▶ About this exercise
Tally the lines in the data below in which the word "Edit" occurs, then give only the total.

----- Given entries -----

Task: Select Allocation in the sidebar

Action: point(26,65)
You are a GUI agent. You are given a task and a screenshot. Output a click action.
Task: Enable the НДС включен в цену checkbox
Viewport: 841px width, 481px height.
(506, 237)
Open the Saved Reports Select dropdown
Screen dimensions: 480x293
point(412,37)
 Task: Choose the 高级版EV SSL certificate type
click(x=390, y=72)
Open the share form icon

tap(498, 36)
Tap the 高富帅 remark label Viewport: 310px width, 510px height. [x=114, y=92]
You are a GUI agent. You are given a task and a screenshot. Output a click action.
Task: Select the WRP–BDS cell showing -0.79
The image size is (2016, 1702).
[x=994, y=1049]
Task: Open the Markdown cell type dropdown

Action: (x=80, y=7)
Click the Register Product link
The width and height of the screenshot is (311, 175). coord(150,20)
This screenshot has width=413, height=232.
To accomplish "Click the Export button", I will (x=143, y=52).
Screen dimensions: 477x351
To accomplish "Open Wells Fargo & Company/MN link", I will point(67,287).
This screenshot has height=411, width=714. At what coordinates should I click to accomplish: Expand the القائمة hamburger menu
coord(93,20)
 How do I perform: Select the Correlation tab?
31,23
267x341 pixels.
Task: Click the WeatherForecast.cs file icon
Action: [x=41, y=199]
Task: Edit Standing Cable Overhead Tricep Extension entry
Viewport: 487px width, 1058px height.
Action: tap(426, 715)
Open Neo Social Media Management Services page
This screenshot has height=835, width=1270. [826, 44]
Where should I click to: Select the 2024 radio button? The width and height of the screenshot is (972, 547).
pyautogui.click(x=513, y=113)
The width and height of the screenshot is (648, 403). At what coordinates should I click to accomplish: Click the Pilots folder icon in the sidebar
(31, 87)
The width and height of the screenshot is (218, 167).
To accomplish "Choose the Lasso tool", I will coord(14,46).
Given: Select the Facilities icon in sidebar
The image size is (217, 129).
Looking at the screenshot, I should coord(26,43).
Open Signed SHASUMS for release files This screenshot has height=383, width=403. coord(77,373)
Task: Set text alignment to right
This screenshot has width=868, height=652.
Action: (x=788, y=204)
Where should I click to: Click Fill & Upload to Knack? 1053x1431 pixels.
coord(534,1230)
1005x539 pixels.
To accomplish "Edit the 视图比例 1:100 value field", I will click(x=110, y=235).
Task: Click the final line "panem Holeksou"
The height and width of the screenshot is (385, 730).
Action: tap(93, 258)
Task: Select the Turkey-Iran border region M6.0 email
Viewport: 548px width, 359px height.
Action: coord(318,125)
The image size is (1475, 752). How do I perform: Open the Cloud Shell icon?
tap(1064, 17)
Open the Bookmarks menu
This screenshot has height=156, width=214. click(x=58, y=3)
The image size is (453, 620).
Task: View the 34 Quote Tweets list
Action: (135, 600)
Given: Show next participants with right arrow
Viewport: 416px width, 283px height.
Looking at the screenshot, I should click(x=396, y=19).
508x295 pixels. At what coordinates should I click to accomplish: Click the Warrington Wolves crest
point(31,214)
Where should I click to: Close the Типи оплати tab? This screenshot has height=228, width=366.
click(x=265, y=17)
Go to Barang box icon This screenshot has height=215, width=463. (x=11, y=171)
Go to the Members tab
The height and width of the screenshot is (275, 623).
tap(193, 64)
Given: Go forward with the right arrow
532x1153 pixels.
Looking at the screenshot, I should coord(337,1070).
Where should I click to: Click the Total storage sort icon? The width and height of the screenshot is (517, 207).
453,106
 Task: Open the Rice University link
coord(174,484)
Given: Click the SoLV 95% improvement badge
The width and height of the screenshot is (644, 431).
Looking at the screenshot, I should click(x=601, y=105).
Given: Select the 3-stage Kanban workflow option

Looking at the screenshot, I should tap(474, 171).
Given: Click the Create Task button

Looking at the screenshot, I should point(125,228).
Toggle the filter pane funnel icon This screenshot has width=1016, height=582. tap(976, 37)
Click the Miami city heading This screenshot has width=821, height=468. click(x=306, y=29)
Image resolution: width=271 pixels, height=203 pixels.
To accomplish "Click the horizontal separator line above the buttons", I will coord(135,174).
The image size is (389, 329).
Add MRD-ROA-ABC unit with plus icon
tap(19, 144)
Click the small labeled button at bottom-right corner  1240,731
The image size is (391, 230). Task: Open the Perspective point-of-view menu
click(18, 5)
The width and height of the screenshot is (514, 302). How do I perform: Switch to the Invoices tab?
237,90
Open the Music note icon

-----

▶ Result for this exercise
2